The same phenomenon is routinely demonstrated by the way clients use dreams in psychotherapy. To use dreams fully we must work to be aware of their value and to take advantage of them when they come to us. We must also work sometimes at not seeking them or expecting them. We must let them be true gifts.

So it is with grace. The same paradoxical approach should be taken to all the other forms: sudden insights, premonitions and all other synchronistic and serendipitous events. And also with love. Everyone wants to be loved, but first we must make ourselves loveable. We do this by becoming ourselves loving, disciplined people. If we seek to be loved, if we expect to be loved, this cannot be accomplished; we will be dependent and grasping, not genuinely loving. But when we nurture ourselves and others without a primary concern of finding reward, then we will have become loveable and the reward of being loved, which we have not sought, will find us. So it is with human love and so it is with God's love.

Let us redefine serendipity not as a gift itself, but as a learned capacity to recognise and use the gifts of grace which are given to us from beyond the realm of our conscious will. With this capacity, we will find that our journey of spiritual growth is guided by the invisible hand and unimaginable wisdom of God with infinitely greater accuracy than that of which our unaided conscious will is capable. So guided, the journey becomes faster.

Our own journey

The journey of spiritual growth requires courage, initiative and independence of thought and action. While the words of the prophets and the assistance of grace are available, the journey must still be travelled alone. No words can be said, no teaching can be taught that will relieve spiritual travellers from the necessity of picking their own ways, working out with effort and anxiety their own paths through the unique circumstances of their own lives towards the identification of their individual selves with God.

Even when we truly understand this, the journey of spiritual growth is still so lonely and difficult that we become discouraged. However, once we see the reality of grace, our understanding of ourselves as meaningless and insignificant is shattered.
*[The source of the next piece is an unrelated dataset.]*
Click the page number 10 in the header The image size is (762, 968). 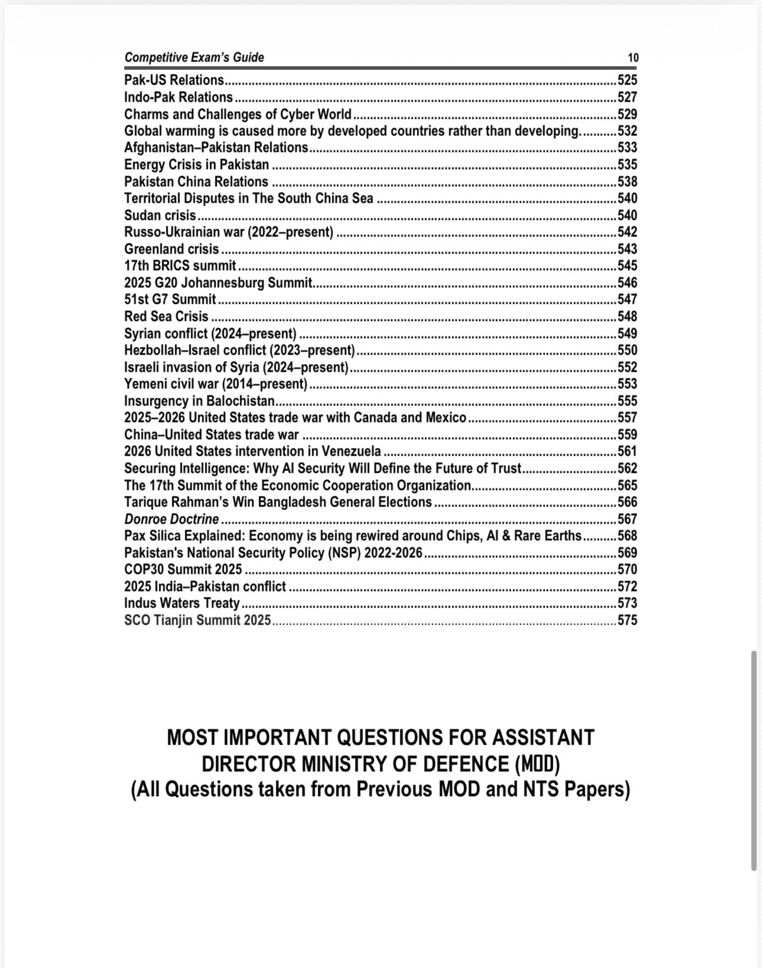click(x=633, y=58)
The fact that there exists beyond ourselves and our conscious will a powerful force that nurtures our growth and evolution is enough to turn our notions of self-insignificance upside down. For the existence of this force (once we see it) indicates with incontrovertibly certainty that our human spiritual growth is of the utmost importance to something greater than ourselves. This something we call God. The existence of grace is prima facie evidence not only of the reality of God, but also of the reality of God's will is devoted to the growth of the individual human spirit.

We live our lives in the eye of God, not at the periphery but at the centre of his vision. We are his concern. It is probable that the universe as we know it is but a single stepping stone towards the entrance to the Kingdom of God. But we are hardly lost in the universe. To the contrary, the reality of grace indicates humanity to be at the centre of the universe. This time and space exist for us to travel through.

"The human race is in the midst of making an evolutionary leap. Whether or not we succeed in making that leap is our personal responsibility - each one of us."

The universe, this stepping stone has been laid down to prepare a way for us. But we ourselves must step across it, step by step. Through grace we are helped not to stumble and through grace we are being welcomed. What more could we ask?

Exploration and Discussion

1. If the box from one side of the page to the other marked on one side with "I want none of it" and the other side with "I am open to all of it" represents your response to grace, at which point between these two extremes would you place yourself?

I want none of it <> I am open to all of it

2. Why did you choose to place yourself there?

3. How are you welcoming grace?

4. "We live our lives in the eye of God, and not at the periphery but at the centre of his vision." What feelings does this statement produce in you? (You may like to express them in the form of a poem or prayer.)

5. Did the exercise at (4) make you change your mind about your placing of your position for (1)? If you wish to make a change, do so.

I want none of it <> I am open to all of it

6. What are the reasons for your adjustment?